Undeclared Wars with Israel: East Germany and the West German Far Left, 1967–1989
Herf is a U.S. bourgeois historian who has done important work burrowing into government archives of capitalist countries. (Counties whose politics and roles in the world he - and Washington - oppose or have opposed. Let's be clear, after all.)
Undeclared Wars with Israel: East Germany and the West German Far Left, 1967–1989 is his latest, and a fine complement to previous books on Germany's fomenting of Jew-hatred at home and abroad during World War Two.
In Undeclared Wars with Israel Herf tells the diplomatic and foreign policy story of the German Democratic Republic's struggle to find a "place in the sun."
By the 1960s the GDR was still only recognized as a legitimate state with its own state role to play by fellow members of the Warsaw Pact. It had no UN seat. Its aid to bourgeois capitalist regimes in Egypt, Syria, and Iraq with weapons, training, and military technology was an attempt to break the diplomatic blockade.
The GDR welcomed military officers and students from these nations with scholarships and seats in officer training schools. The PLO leadership was given medical care and free plane fare. Not to mention explosives, military hardware, and tens of millions of bullets.
The GDR moved to increasing support (logistical and practical) of the PLO after watching the capitalist Israeli state inflict decisive military defeats on its state allies in 1967 and 1973. While mouthing Moscow-approved Stalinist rhetoric in public about how Israel only won these wars because of overwhelming military and financial support from U.S. and UK imperialism, GDR military leaders drew far different conclusions in their own internal reports. They viewed Israeli soldiers and their officer class with envy and profound respect: here was training, motivation, and ideological unity taken to the highest degree possible under capitalism. (Conversely, in 1967 hundreds of Egyptian officers surrendered without firing a shot in anger; hundreds of Egyptian tanks were captured in drivable condition.)
In the 1970s, individual and small group terror attacks against civilians in Israel and abroad were seen as the armed-struggle way to defeat the "Zionist enemy." An even larger arena for the GDR's anti-Israel war was through diplomacy. (Herf excels himself in these depictions of rhetorical warfare. You can tell he thinks this layer of the state apparatus plays a decisive role in world events.)
Herf alternates chapters in Undeclared Wars with Israel between actions within ruling circles of the GDR workers state and anti-Israel tactics of small ultraleft political sects in West Germany (FRG). These are some very sad pages, pointing-up the dead-end of a politics based upon Stalinism and the ethics of it's-not-what-you're-for-but-who-you're-against-that-counts.
Radicalized students coming out of West German SDS and galvanized by Israel's 1967 military victory were driven hysterically toward the dead-end of ultraleft terrorism. They saw this as a necessity to steeling themselves: they must attack Jews to act in solidarity with Palestinians, and must act violently to overcome their own inhibitions against doing so. Inhibition bred of living in a country that had, only two decades previously, killed six million Jews.
By 1976 any inhibitions were in the past. Revolutionary Cells cadre Wilfried Böse and Brigitte Kuhlmann probably never thought about the "selection" process at Auschwitz as they separated-out Jewish from non-Jewish passengers at Entebbe.
* * *
In 1989-1990 the sun of GDR Stalinism set. The undeclared war on Israel by the GDR government and FRG ultraleftists went with it.

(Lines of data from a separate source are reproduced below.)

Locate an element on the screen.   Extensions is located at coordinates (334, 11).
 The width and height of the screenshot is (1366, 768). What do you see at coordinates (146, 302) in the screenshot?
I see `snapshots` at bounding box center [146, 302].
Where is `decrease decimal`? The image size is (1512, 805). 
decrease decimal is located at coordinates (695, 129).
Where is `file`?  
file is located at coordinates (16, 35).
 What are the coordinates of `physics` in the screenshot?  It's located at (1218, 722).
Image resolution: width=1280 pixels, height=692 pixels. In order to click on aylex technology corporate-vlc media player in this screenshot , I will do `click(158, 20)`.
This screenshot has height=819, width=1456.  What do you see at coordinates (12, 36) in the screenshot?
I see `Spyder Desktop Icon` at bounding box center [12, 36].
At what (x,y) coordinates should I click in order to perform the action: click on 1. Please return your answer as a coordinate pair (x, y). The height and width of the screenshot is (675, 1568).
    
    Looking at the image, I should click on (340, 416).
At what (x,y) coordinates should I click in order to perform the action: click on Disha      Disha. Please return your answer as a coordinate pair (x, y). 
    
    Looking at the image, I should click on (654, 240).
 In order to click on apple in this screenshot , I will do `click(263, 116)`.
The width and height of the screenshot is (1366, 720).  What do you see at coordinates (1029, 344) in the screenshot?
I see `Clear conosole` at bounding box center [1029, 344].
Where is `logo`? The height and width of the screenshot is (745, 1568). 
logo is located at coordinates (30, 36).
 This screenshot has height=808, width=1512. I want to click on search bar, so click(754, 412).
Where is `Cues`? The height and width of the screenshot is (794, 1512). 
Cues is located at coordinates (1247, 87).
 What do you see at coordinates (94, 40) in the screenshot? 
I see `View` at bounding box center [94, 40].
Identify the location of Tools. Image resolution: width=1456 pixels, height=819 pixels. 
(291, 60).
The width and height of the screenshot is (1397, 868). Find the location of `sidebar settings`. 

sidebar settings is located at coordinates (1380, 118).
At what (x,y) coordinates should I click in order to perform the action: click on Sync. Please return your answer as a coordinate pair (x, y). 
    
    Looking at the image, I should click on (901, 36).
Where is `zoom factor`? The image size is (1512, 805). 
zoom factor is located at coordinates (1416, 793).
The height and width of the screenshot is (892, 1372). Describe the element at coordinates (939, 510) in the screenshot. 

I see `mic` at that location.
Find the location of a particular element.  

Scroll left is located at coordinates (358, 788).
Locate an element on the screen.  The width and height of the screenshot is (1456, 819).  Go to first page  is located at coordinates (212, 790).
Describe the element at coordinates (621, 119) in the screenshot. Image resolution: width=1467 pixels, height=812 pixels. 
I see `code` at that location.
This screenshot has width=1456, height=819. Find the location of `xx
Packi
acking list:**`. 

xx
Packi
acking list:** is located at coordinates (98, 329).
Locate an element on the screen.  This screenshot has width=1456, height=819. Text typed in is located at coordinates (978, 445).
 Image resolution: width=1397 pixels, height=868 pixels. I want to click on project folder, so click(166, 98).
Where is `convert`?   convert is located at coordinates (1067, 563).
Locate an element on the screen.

Declared and undeclared wars against Israel by bourgeois governments and Jew-hating "NGOs" continues today, now prosecuted by Tehran and groups like Hezbollah, and Hamas. Such thug groups still have their vociferous supporters in the global petty-bourgeois left.
As the slow-burning decade-long crisis of capitalist production and trade grinds on, such left Jew-hatred has blossomed and become firmly socially acceptable because it claims for itself the mantle of a smug and self-righteous "anti-Zionism," the phrase first promulgated in diplomatic and academic bastions of the old Stalinist workers states.
At each new stage of capitalism's degeneration such old filth returns: sand in the eyes of workers today.